ESCR-Net's Strategic Litigation Working Group publishes new commentary on the OP-ICESCR

Publish Date: 
Wednesday, June 29, 2016

ESCR-Net's Strategic Litigation Working Group (formerly Adjudication Working Group) is publishing a new commentary on the Optional Protocol to the International Covenant for Economic, Social and Cultural Rights (OP-ICESCR). This new commentary aims to address the need for scholarly research, reasoned argument, consistent interpretation and creative approaches to adjudication under the new OP-ICESCR to ensure that its promise and purpose is fully realised.

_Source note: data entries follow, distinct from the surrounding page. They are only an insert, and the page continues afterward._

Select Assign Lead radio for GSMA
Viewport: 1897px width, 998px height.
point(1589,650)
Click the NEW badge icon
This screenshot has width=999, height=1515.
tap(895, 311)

As explained in the book's preface, "the origins of this commentary lie partly in a meeting of advocates in the Strategic Litigation Working Group (SLWG). At its meeting in Nairobi in December 2008, the group contemplated the anticipated adoption of the Optional Protocol to the Internatinal Covenant on Economic, Social and Cultural Rights (OP-ICESCR) by the UN General Assembly later that year. This would mark the end of a long struggle for the recognition of the equal status of ESC rights and the equal rights of victims of violations to access to justice at the international level. Many members of ESCR-Net had been involved in the campaign and in the negotiation of the text of the OP-ICESCR. The SLWG recognized that the adoption of the OP-ICESCR was only a beginning and that the real challenges lay ahead. The OP-ICESCR was essentially an empty vessel. Its ultimate significance and effectiveness will depend on the quality of petitions and the involvement of a range of advocates and organizations, the ways in which the OP and the substantive rights being claimed are interpreted and applied and the extent to which recommended remedies are implemented. [With] generous support from the Ford Foundation, ESCR-Net was able to host a meeting of prospective authors and [foster the discussion] critical issues. Finally, this book has materialised."

The edited book is divided into three main sections that respectively address procedural issues, substantive interpretation and remedies and enforcement. Each of the chapters sets out the background to the relevant article of the Protocol and analyses the different issues that are likely to arise in its interpretation and application. It seeks to move beyond a standard legal commentary to ask how the mechanism can be effectively applied and interpreted.

The commentary was edited by Malclom Langford (University of Oslo); Bruce Porter (Social Rights Advocacy Centre); Rebecca Brown (Center for Reproductive Rights) and Julieta Rossi (University of Lanus).